Pensé que Dios me había hecho la gracia de no abandonar el mundo sin saber cómo se llamaba mi único amor. Le toqué, le así las vestiduras, me agarré a él como si me estuviera ahogando, hasta que vi que era tan real como podía afirmarse, dadas las circunstancias, puesto que hacía días que yo dudaba de lo real. Él también me tocó y vio que estaba ardiendo de fiebre. Se horrorizó de lo horrible de la estancia, de la ciénaga del suelo, de las ratas que chillaban entre nosotros. Me hizo sentar en el jergón y me acarició los cabellos.

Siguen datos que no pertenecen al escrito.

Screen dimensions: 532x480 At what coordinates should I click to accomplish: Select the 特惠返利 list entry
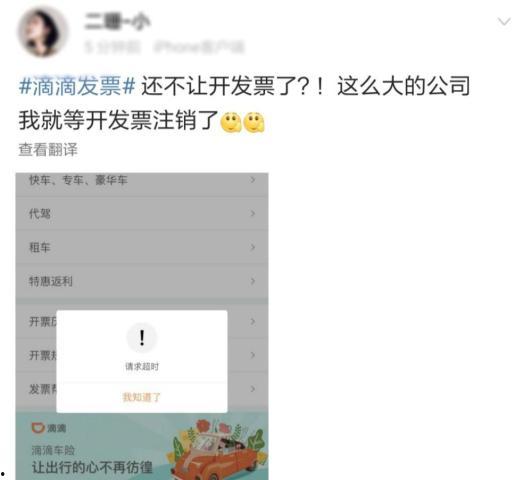tap(142, 281)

—Por Dios que me avergüenzo de nuestras prisiones.
Al oír esas palabras me di cuenta de que su gabán ya no era rojo. Al contrario, su hábito era gris y áspero como el de un monje.
Él siguió mi mirada.
—Sí, al final me hice sacerdote como querían mis padres y ahora soy inquisidor e instructor en el proceso de muchos pecadores y también en el tuyo.
Supongo que me desvanecí, porque, en mi delirio, creí que me repetía como si fuera la letanía de la salve:
—Soy Samuel de la Llave y ni un momento he dejado de pensar en ti.